MATERIAL SUPPLIED:
■ ■ ■ ■ ■ ■ ■

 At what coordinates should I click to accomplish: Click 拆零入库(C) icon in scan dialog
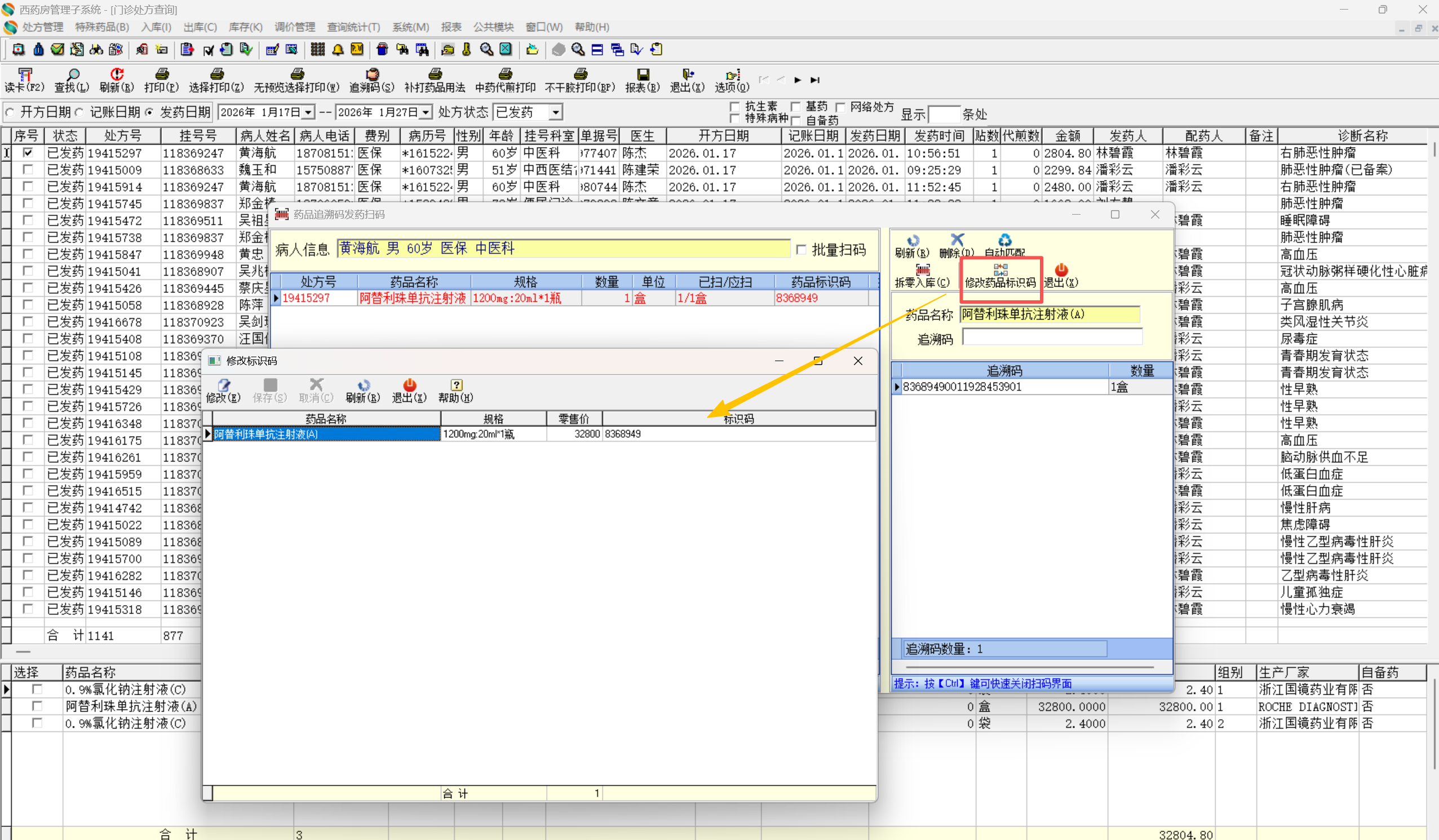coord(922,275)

■ ■ ■ ■ ■ ■ ■

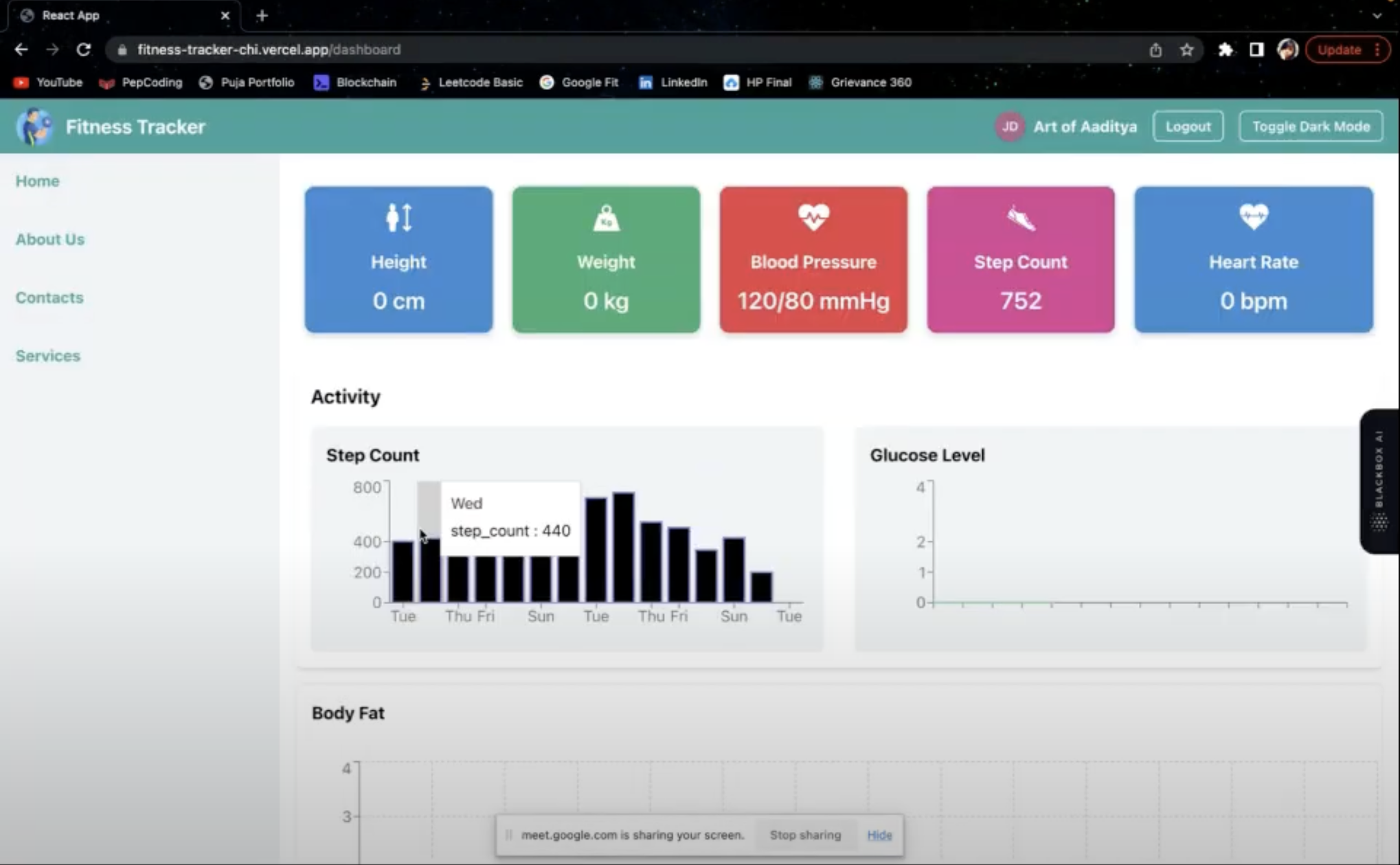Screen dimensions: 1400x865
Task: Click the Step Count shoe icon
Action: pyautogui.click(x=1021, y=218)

■ ■ ■ ■ ■ ■ ■

Which lines of the listing above contain the string "icon"? Show every such line in full, and count only matches with the same capitalization.

ANSWER TO THIS TASK:
 At what coordinates should I click to accomplish: Click 拆零入库(C) icon in scan dialog
Task: Click the Step Count shoe icon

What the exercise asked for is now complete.